*ACTION ITEM*. Your job is to return every line in the data holding the string "agent".

Screenshot grounding data:
----
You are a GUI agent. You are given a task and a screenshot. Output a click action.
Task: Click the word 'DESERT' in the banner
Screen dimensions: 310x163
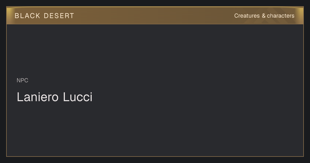[59, 16]
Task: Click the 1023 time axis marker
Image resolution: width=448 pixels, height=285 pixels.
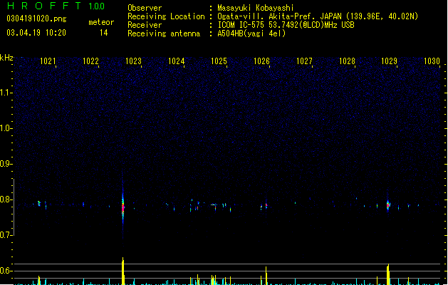Action: click(133, 61)
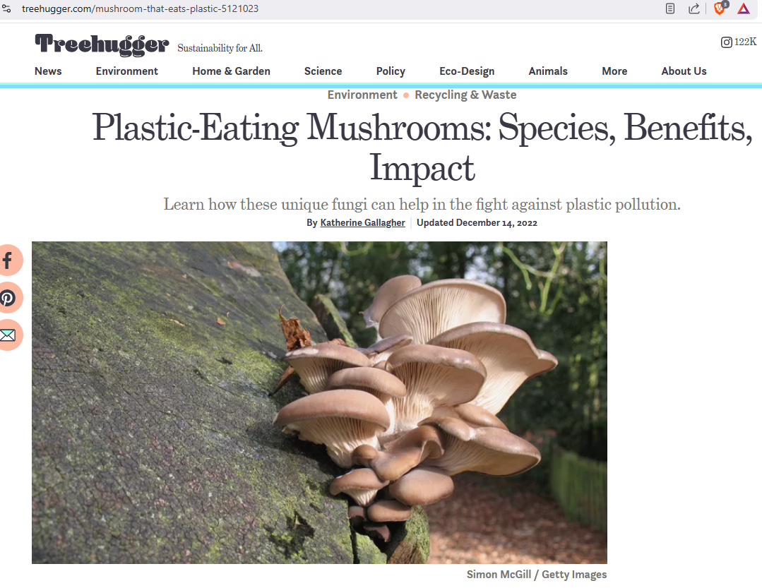The height and width of the screenshot is (588, 762).
Task: Open author Katherine Gallagher's profile link
Action: (362, 222)
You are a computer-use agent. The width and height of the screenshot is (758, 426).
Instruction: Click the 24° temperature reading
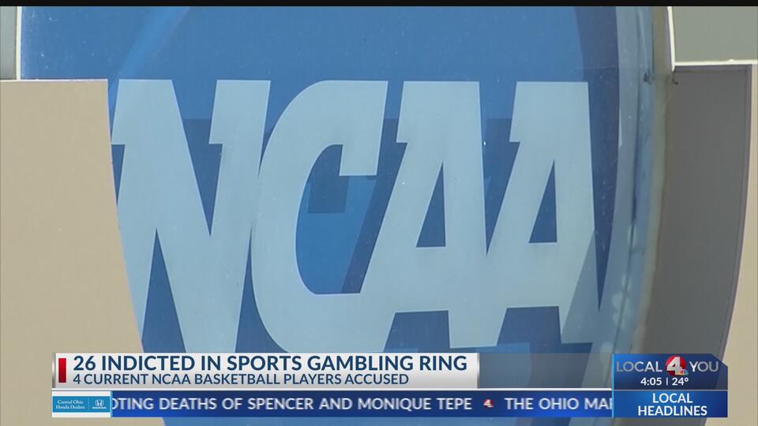(680, 382)
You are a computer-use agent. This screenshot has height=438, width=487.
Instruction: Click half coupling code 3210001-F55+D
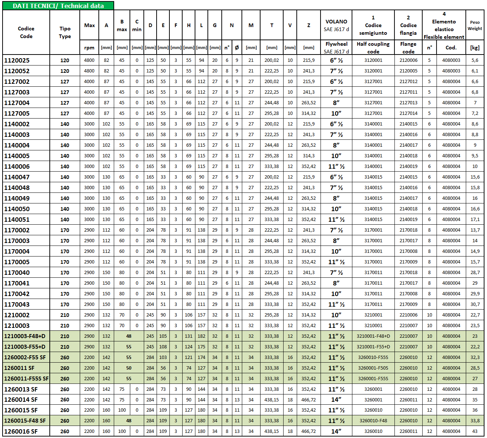(x=373, y=347)
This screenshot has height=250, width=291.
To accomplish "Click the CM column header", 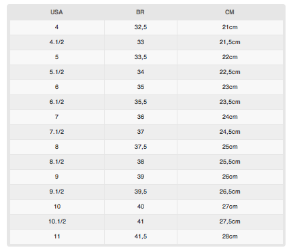I will coord(230,12).
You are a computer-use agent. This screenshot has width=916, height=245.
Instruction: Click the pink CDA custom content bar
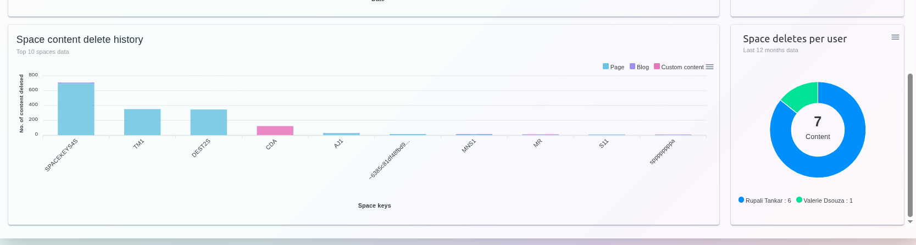275,131
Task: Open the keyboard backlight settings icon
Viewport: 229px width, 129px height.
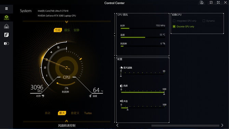Action: (x=6, y=26)
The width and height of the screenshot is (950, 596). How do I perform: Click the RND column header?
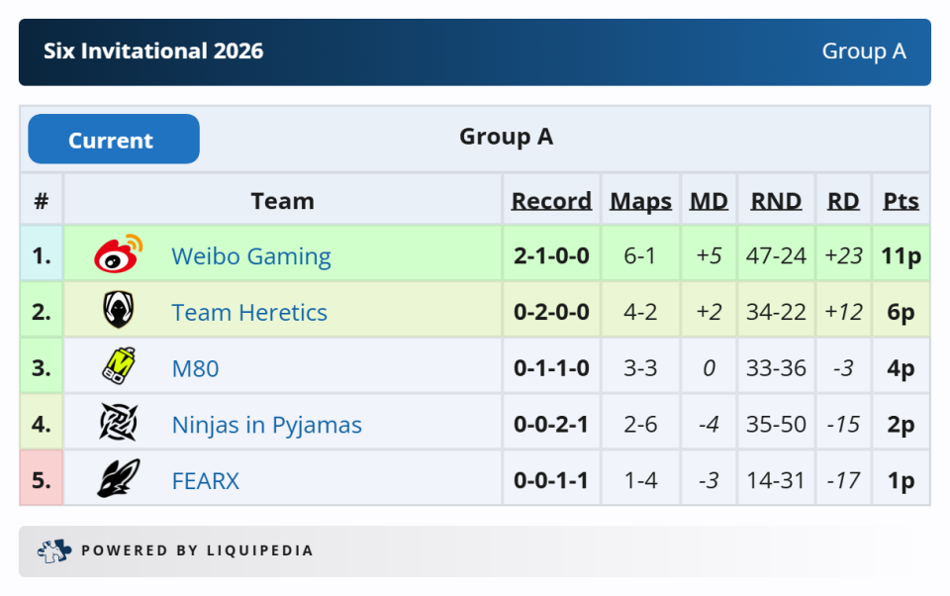pyautogui.click(x=776, y=201)
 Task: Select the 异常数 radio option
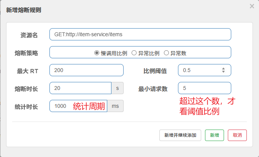166,53

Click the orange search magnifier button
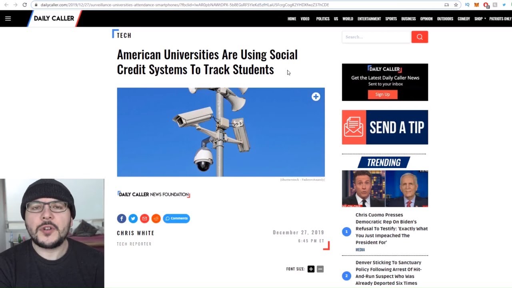[420, 37]
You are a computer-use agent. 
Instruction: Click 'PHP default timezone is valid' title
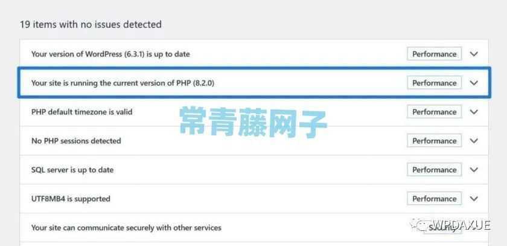82,112
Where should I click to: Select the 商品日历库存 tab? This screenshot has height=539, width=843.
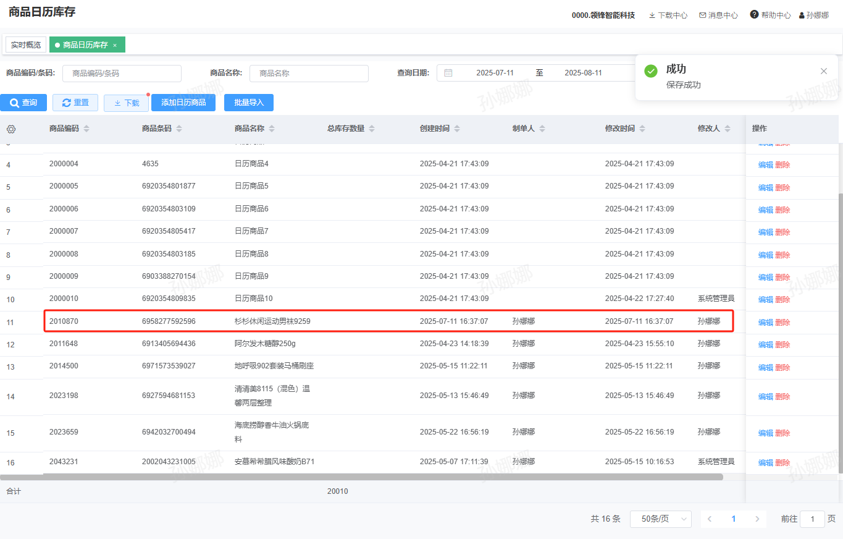click(85, 45)
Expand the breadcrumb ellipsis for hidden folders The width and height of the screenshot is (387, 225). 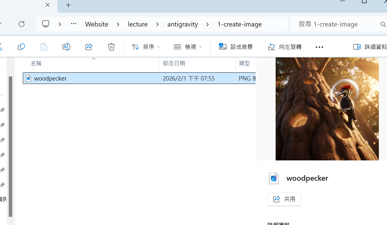[x=74, y=24]
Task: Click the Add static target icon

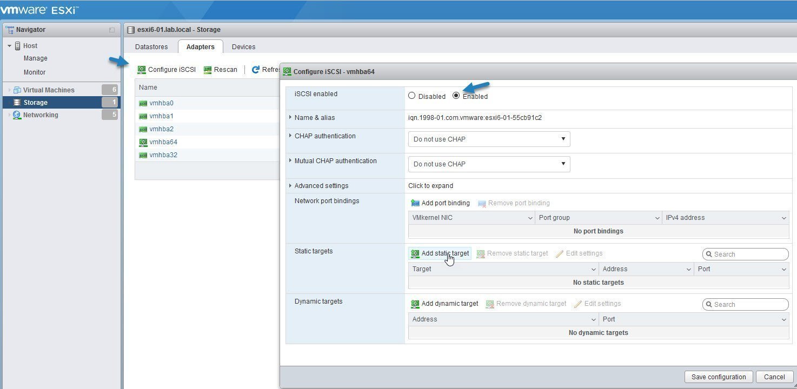Action: click(x=415, y=253)
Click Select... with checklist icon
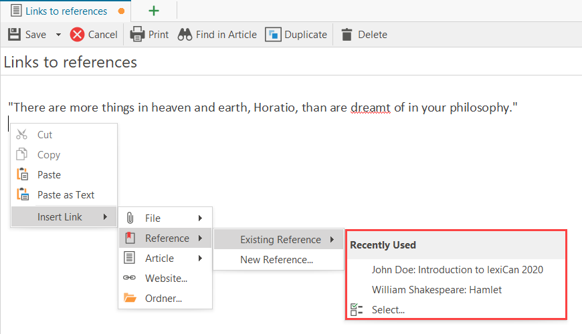The width and height of the screenshot is (582, 334). tap(388, 310)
----
*RESPONSE TO THE EXERCISE*.
You are a GUI agent. You are given a task and a screenshot. Output a click action.
You are a computer-use agent. The width and height of the screenshot is (758, 426).
You are a computer-use agent. This screenshot has height=438, width=487.
You are a computer-use agent. This screenshot has width=916, height=245.
You are a computer-use agent. 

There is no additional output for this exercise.